Reporter: Aulia Fitri Herdiana | Editor: Herlina Kartika Dewi
KONTAN.CO.ID - JAKARTA. Perusahaan tambang batubara terancam kehilangan total keuntungan lebih dari Rp 7 triliun akibat harga batubara dalam negeri (Domestic Market Obligation/DMO) sebanyak 25% senilai US$ 70 per ton.
Direktur PT Kaltim Prima Coal Eddie J. Soebari mengatakan pihaknya menyepakati adanya patokan pasokan maupun harga yang sudah ditetapkan untuk pembangkit listrik milik PLN tersebut. "Ada potensi kehilangan pendapatan sekitar kurang lebih Rp 2,5 triliun," terangnya saat Rapat Dengar Pendapat Umum (RDPU) di DPR Selasa (3/4).

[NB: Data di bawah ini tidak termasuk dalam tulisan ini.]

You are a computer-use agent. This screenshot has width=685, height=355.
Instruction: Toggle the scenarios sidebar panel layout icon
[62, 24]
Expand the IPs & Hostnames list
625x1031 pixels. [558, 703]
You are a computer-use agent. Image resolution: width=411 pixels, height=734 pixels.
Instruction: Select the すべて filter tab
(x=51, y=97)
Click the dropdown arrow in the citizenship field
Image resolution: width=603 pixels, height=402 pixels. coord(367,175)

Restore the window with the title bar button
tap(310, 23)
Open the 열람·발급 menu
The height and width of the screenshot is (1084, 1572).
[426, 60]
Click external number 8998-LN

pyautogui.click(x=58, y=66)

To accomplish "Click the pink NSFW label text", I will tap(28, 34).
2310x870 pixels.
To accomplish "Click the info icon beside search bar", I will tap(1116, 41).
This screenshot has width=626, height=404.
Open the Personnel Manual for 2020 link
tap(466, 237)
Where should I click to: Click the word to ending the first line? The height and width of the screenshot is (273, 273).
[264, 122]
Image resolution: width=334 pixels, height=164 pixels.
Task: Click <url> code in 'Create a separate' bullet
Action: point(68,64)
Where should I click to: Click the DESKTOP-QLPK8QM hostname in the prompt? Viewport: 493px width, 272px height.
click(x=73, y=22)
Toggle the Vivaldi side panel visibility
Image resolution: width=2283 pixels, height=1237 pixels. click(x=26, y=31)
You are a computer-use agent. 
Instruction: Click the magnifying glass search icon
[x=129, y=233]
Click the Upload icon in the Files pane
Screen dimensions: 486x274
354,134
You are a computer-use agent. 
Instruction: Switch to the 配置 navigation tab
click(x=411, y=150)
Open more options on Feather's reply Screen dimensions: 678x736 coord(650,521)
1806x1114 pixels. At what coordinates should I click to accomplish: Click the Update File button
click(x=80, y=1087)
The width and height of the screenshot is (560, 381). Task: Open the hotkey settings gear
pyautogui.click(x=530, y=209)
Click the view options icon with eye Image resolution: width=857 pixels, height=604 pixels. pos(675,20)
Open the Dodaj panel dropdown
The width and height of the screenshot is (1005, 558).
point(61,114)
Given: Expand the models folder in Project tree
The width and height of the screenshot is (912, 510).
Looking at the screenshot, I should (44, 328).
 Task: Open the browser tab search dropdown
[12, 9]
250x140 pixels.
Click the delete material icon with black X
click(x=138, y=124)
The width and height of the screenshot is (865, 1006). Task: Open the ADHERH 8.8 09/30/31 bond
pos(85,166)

Pada tahun 2018, KPC memproyeksikan produksi batubara hingga 58 juta ton. Dari angka tersebut, 25% diantaranya akan disuplai kepada PLN atau sekitar 12,7 juta ton.
Direktur Utama Kideco Jaya Agung, Kurnia Ariawan menambahkan, perseroan berpotensi kehilangan keuntungan mencapai Rp 1,1 triliun. "Target tahun ini kita ingin produksi sekitar 32 juta ton, 25% diantaranya akan disuplai ke PLN," ucapnya.
Sementara itu CEO PT Arutmin Indonesia, Ido Hotna Hutabarat bilang, hingga April 2018, Arutmin telah mengalami lost margin sebesar US$ 67,7 juta atau senilai Rp 913,95 miliar (kurs Rp 13.500) akibat ditetapkannya DMO batubara.
Perhitungan KONTAN, Arutmin mengalami rata-rata kerugian sebesar Rp 228,48 miliar setiap bulan. Jika dihitung selama setahun penuh, Arutmin berpotensi mengalami kehilangan keuntungan sekitar Rp 2,74 triliun.
Direktur Hukum PT Berau Coal Edy Santoso juga menyatakan potensi kehilangan keuntungannya akibat keputusan menteri tersebut. "Dampak revenue dengan DMO US$ 70 per ton ini, dalam satu tahun di 2018, kami akan berkurang sekitar US$ 70 juta," ucapnya.
Meski menyatakan akan kehilangan potensi keuntungan, namun sejumlah perusahaan pertambangan batubara mengaku tetap mendukung dan menyepakati keputusan pemerintah terkait penetapan DMO Batubara tersebut.